An industrial and manufacturing engineering professor collaborated on a mobile app website platform that garnered national attention this summer from the White House.
Shokoufeh Mirzaei and five other developers and entrepreneurs helped found UrbanFruit.ly. The mobile app and website platform help urban gardeners exchange their home-grown fruits, vegetables and herbs through a social network. People can upload photos of their harvests, pinpoint their location on a map, and trade with their neighbors. Mirzaei analyzes user data, using demographic and location information to improve app marketing.
Mirzaei and the UrbanFruit.ly team were invited to the White House Champions of Change event in Washington, D.C., alongside 13 other app startups.

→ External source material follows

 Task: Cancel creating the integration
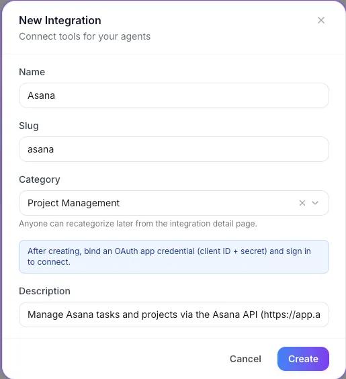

“There were discussion panels and a workshop that gave us a chance to hear and get connected to the president’s assistants and advisors in science and technology,” Mirzaei says.
The White House invitation was extended after UrbanFruit.ly won second place at the National Day of Civic Hacking challenge in Los Angeles.

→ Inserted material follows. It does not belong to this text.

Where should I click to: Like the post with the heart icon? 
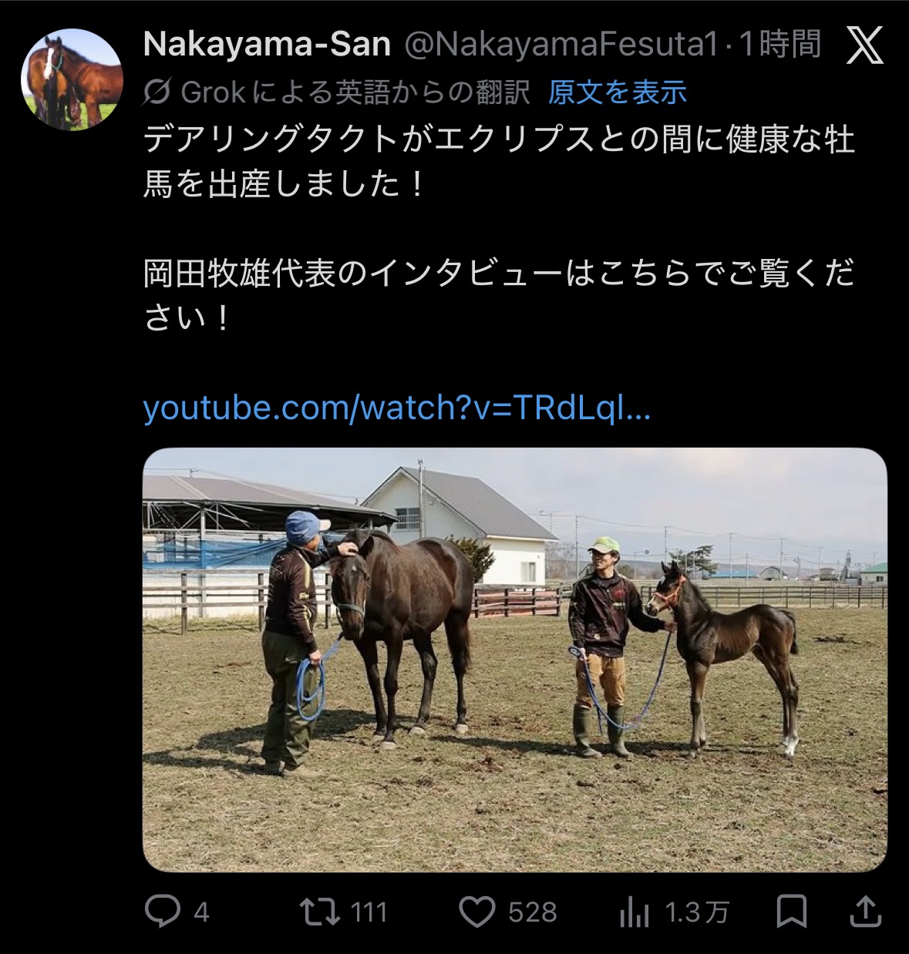pos(477,912)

“The hackathon brought together software developers and entrepreneurs from all over the nation,” Mirzaei says, “to collaboratively create, build and invent new solutions using government-released data, code and technology.”
The app also won the Chase Bank Award for the best app related to jobs, business and economic development.
The UrbanFruit.ly website and app are still in beta, as the team and six others from the event are being interviewed for corporate support in developing their ideas into sustainable businesses.
“Whether we make it to the list of top six apps or not, the whole experience has been a great opportunity for me,” Mirzaei says. “I am so humble and honored to be a part of the Urbanfruit.ly team.”